Most people worried about automation picture a wave of robots sweeping across every industry until only the most creative jobs survive. A new paper from one of the world’s top economists on automation flips that script entirely — and the conclusion is both more comforting and more unsettling than the usual dystopian forecast.
Pascual Restrepo, an associate professor of economics at Yale and one of the leading researchers studying how technology affects workers, argues in a working paper for the National Bureau of Economic Research that the majority of human work will not be automated even in a world with artificial general intelligence. It is not that AI cannot do the job. It is that most of what people earn a living doing is simply not important enough to justify replacing.
Not Obsolete, Just Unimportant
The core insight of the paper, titled We Won’t Be Missed: Work and Growth in the AGI World, is that AGI does not make human skills obsolete. It revalues them. The scarce resource in the new economy is not intelligence or expertise — it is compute, the raw computational power needed to run AI systems.
In restrepo’s model, human labor gets priced at what it would take to replicate it with machines. And since computing power is being poured into the most economically critical tasks, many jobs are simply too trivial to warrant the investment. Hospitality, arts and crafts, customer service, design, and even academic research fall into what he calls “supplementary” work — things the economy can grow without.
Bottleneck Work vs. Everything Else
The paper divides work into two categories. “Bottleneck” tasks are essential for progress: energy production, infrastructure maintenance, scientific advancement, and national security. These are the tasks that AI and compute will tackle first and most aggressively.
“Supplementary” work is everything else.

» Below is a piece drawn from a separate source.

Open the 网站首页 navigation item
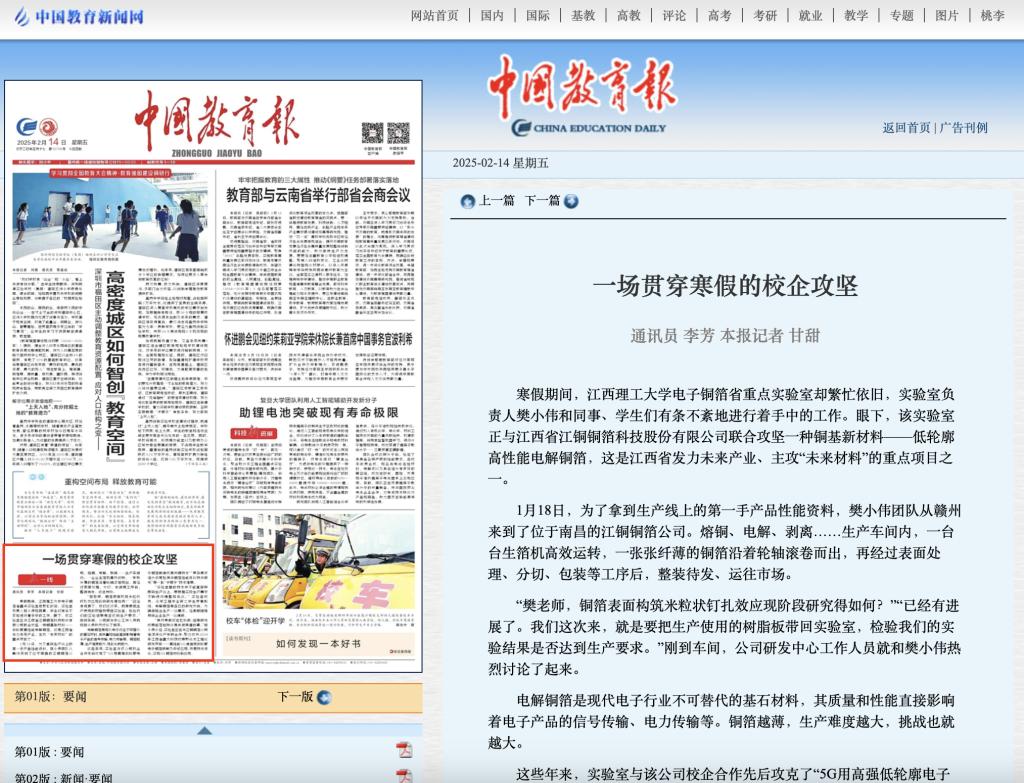 435,16
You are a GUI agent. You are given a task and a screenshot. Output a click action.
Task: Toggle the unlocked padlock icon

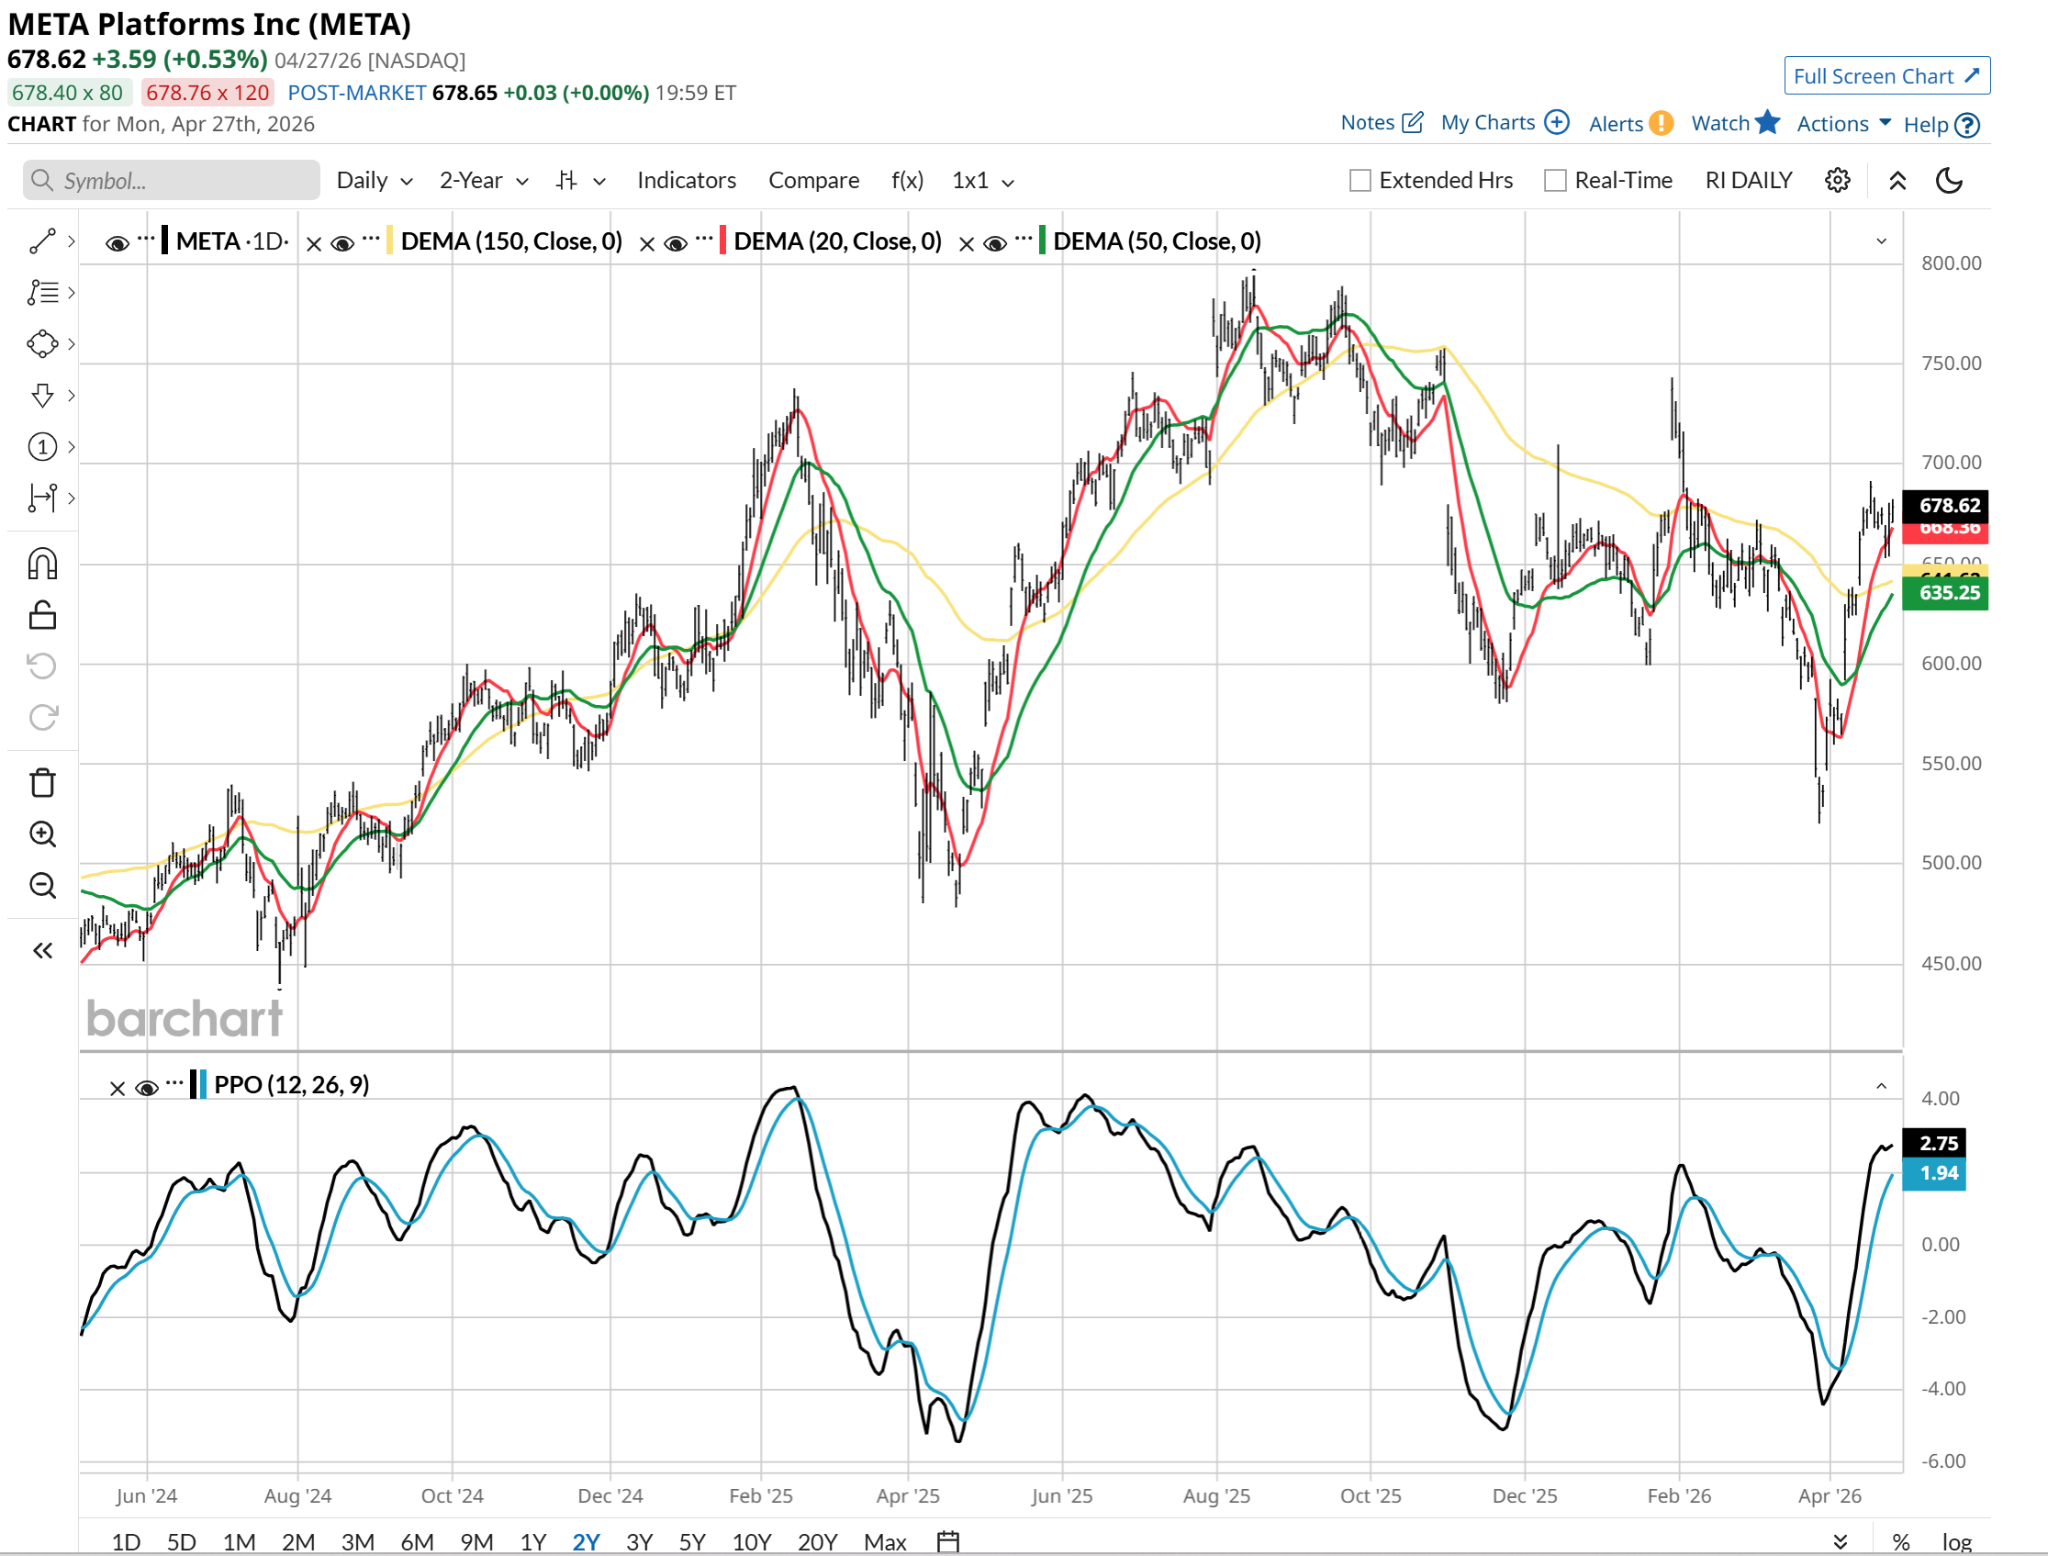click(x=42, y=615)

Baristas, novelists, live performers, hotel workers — their jobs survive not because humans have some irreplaceable magic, but because the massive computing resources required to automate them would never justify the return when AI has bigger challenges to address.
This means many service and hospitality roles could remain largely intact, not out of human preference but because the economic math says it is not worth the compute. Jobs in live entertainment and socially intensive work could persist in a form that looks remarkably familiar.
Keeping Your Job Does Not Mean Keeping Up
Here is where the research gets sobering. Surviving automation and thriving from economic growth are entirely separate things.
Restrepo models a world where wages detach from GDP. Today, as the economy grows, wages tend to rise alongside it. In an AGI economy, that connection breaks. Economic expansion is driven entirely by adding computational resources, and human labor — whether essential or supplementary — is valued only at the cost of replicating it with compute. That ceiling is, ultimately, low.
The paper’s starkest finding: labor’s share of GDP converges to zero. The total computing capacity of the economy could eventually reach 10 to the 54th power floating-point operations per second. All human brainpower combined amounts to roughly 10 to the 18th. When wages are anchored to replacement cost, human labor becomes economically marginal — not worthless, but a tiny fraction of the overall pie.
That raises a defining question: who owns the compute? BlackRock CEO Larry Fink warned in his annual letter that AI “threatens to repeat that pattern at an even larger scale,” concentrating wealth among those positioned to capture it. The top one percent of U.S. households already hold more wealth than the bottom 90 percent combined, and AI risks widening that divide further.
Restrepo suggests redistribution mechanisms like universal basic income, or treating compute as a public resource similar to land or natural capital and distributing its returns broadly.
Two Paths to Automation
Not all transitions are equal. Restrepo identifies two modes. A “compute-binding” path, where AI adoption is limited by available hardware, produces gradual adjustment and gives workers time to reallocate. An “algorithm-binding” path — closer to what is happening now, with AI capabilities advancing in sudden leaps — is far more destabilizing.
“Inequality may rise sharply,” he writes. “Workers whose tasks cannot yet be automated enjoy large temporary wage premiums, while others face sudden wage declines as theirs are.”
We can already see echoes of this in skilled trades. Electricians, plumbers, and HVAC technicians are commanding premium wages, particularly on data center construction projects. Construction workers building data centers earn roughly $81,800 annually — about 32 percent more than those on non-data center builds, according to hiring platform Skillit. Some electricians are earning $260,000 a year, and electrical work now accounts for 45 to 70 percent of data center construction costs.
The Paper’s Final Word
Restrepo does offer one reassurance: workers collectively are not made worse off by the transition. Because AGI expands the economy’s productive capacity, total labor income in the post-AGI world is higher than the pre-AGI baseline. The arrival of AI cannot make us collectively poorer, he argues, because society could always choose to ignore it and produce exactly as before.
But that aggregate gain means little if it concentrates at the top among data center owners and investors. Forty percent of Americans currently lack meaningful exposure to capital markets, and without structural changes such as tokenization or expanded retirement investment options, they will be left further behind.
The paper’s title, borrowed from its closing argument, captures the existential question at its center. Historically, work meant recognition that your efforts improved the world. In an AGI economy, that connection may not hold. The question is not whether AI will take your job. It may be that your job was never important enough for the question to matter in the first place.